ROBERT ROBERTS, Seasons of Comfort, page 216.


1The words of the Preacher, the son of David, king in Jerusalem. Vanity of vanities, saith the Preacher, vanity of vanities; all is vanity. What profit hath a man of all his labour which he taketh under the sun? One generation passeth away, and another generation cometh: but the earth abideth for ever. The sun also ariseth, and the sun goeth down, and hasteth to his place where he arose. The wind goeth toward the south, and turneth about unto the north; it whirleth about continually, and the wind returneth again according to his circuits. All the rivers run into the sea; yet the sea is not full; unto the place from whence the rivers come, thither they return again. All things are full of labour; man cannot utter it: the eye is not satisfied with seeing, nor the ear filled with hearing. The thing that hath been, it is that which shall be; and that which is done is that which shall be done: and there is no new thing under the sun. Is there any thing whereof it may be said, See, this is new? it hath been already of old time, which was before us. There is no remembrance of former things; neither shall there be any remembrance of things that are to come with those that shall come after. I the Preacher was king over Israel in Jerusalem. And I gave my heart to seek and search out by wisdom concerning all things that are done under heaven: this sore travail hath God given to the sons of man to be exercised therewith.
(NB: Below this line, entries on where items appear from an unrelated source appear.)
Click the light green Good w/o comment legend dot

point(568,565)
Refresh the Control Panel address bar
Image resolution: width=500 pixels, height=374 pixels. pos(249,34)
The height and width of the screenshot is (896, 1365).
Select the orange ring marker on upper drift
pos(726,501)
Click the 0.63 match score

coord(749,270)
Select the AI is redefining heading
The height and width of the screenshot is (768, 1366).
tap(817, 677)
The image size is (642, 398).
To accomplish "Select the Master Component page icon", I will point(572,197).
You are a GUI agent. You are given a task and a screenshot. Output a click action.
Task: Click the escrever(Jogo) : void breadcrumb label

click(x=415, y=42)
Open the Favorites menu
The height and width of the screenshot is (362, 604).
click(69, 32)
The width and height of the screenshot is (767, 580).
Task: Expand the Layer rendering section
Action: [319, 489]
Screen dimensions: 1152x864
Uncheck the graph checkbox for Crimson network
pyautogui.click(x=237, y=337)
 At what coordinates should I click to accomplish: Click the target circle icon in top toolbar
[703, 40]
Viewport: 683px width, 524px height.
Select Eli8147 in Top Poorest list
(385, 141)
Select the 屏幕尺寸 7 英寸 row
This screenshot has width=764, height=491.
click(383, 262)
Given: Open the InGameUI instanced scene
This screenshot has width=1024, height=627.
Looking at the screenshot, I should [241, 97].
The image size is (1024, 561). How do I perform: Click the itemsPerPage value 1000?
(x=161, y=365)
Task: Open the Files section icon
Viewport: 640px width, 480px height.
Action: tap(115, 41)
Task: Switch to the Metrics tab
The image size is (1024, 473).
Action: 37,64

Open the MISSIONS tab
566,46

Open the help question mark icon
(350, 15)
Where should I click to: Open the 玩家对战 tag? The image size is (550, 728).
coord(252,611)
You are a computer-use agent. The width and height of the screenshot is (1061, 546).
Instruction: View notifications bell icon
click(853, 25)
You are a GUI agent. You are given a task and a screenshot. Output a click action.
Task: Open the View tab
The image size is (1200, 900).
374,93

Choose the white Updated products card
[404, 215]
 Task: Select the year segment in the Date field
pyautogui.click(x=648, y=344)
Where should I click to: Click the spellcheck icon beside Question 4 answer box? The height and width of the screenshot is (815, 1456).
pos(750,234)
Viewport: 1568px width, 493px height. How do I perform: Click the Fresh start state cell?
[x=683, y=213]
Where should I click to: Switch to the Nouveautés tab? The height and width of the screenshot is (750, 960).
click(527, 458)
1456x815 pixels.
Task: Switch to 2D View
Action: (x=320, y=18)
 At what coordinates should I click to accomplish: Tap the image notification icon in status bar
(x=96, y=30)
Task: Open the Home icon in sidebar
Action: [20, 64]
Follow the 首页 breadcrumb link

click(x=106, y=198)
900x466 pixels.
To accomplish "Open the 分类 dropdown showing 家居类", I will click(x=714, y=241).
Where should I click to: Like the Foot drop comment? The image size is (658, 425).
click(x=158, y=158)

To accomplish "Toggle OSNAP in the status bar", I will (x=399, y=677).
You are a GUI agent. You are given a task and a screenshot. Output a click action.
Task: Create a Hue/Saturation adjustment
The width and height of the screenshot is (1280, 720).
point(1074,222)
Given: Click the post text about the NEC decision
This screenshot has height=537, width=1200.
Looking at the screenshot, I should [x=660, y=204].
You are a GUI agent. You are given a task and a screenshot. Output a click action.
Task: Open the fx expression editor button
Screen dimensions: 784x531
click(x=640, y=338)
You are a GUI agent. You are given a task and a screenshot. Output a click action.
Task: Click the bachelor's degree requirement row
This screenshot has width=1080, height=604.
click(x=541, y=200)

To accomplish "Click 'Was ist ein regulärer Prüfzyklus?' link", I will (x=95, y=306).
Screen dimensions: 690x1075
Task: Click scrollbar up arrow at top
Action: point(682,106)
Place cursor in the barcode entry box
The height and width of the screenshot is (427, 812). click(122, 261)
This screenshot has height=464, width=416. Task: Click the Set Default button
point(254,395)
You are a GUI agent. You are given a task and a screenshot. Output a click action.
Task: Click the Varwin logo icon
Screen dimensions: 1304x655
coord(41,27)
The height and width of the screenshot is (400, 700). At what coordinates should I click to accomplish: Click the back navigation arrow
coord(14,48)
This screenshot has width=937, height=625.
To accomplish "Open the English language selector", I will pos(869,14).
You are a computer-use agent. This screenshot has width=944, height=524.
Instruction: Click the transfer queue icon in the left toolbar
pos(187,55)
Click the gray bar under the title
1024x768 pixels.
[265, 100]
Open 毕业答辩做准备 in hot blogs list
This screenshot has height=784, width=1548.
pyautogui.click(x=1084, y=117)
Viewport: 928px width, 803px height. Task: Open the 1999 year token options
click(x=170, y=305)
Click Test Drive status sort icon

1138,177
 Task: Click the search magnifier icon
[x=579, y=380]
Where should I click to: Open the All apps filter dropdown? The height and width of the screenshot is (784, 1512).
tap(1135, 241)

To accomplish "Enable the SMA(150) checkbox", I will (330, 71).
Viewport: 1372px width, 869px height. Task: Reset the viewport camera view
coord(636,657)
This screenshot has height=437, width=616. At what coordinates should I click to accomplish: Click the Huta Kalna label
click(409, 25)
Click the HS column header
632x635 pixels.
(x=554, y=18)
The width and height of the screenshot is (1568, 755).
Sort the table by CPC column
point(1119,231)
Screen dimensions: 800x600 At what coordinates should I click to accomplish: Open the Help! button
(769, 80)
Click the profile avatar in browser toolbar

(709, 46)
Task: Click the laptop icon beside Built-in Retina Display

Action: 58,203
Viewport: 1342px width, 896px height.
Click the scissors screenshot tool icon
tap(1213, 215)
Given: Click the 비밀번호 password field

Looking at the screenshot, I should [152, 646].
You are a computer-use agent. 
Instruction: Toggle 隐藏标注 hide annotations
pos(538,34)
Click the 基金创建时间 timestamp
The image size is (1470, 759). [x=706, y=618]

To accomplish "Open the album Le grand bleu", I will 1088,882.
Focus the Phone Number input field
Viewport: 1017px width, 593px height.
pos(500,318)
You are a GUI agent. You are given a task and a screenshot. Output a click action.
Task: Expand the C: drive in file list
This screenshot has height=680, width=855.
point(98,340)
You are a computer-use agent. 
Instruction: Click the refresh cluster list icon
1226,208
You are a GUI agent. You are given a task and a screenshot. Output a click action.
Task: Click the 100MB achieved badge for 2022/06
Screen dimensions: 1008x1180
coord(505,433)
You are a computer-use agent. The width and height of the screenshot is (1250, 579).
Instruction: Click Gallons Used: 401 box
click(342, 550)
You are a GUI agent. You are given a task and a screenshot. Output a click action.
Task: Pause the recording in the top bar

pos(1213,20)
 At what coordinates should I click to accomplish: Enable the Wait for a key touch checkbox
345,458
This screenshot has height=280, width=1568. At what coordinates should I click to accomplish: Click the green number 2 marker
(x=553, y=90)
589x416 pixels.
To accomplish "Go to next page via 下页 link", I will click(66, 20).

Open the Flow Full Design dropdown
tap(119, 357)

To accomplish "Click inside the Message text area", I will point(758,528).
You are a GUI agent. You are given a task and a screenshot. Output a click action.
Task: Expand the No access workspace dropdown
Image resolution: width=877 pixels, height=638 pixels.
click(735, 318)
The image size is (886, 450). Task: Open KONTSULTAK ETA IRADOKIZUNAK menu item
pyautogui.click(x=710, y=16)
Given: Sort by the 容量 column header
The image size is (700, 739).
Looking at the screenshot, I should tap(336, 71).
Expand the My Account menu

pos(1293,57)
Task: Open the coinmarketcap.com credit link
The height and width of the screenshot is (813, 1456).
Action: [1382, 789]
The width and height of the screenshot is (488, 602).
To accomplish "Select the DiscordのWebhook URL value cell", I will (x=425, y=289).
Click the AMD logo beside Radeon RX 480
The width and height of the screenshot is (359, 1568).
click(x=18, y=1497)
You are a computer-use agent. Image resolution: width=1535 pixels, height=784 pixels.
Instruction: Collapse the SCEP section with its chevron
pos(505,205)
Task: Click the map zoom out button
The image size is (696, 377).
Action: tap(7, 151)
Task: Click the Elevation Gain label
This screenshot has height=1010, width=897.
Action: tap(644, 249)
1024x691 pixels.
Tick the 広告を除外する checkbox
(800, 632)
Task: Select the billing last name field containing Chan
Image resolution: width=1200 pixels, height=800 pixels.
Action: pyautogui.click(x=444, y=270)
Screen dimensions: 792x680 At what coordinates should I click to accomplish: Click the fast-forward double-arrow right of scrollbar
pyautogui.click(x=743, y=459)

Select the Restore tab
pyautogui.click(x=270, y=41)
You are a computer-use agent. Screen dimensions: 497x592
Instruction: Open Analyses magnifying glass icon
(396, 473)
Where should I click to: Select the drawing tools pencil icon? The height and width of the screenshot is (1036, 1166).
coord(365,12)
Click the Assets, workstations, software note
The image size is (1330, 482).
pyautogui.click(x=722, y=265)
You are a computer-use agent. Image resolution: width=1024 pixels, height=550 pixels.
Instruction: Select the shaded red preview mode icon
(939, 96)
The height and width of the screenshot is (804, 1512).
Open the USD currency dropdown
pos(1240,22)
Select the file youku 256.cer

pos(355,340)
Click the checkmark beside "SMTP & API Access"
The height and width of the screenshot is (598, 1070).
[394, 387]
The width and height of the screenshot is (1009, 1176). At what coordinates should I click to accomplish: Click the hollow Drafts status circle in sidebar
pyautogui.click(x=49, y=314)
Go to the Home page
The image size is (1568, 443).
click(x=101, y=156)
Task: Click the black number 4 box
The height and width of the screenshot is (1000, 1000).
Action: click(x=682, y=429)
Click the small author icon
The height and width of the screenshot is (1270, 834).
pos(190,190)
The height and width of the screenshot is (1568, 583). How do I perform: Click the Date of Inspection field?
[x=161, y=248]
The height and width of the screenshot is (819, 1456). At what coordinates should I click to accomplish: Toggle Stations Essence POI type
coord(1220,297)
I have seen all the works that are done under the sun; and, behold, all is vanity and vexation of spirit. That which is crooked cannot be made straight: and that which is wanting cannot be numbered. I communed with mine own heart, saying, Lo, I am come to great estate, and have gotten more wisdom than all they that have been before me in Jerusalem: yea, my heart had great experience of wisdom and knowledge. And I gave my heart to know wisdom, and to know madness and folly: I perceived that this also is vexation of spirit. For in much wisdom is much grief: and he that increaseth knowledge increaseth sorrow.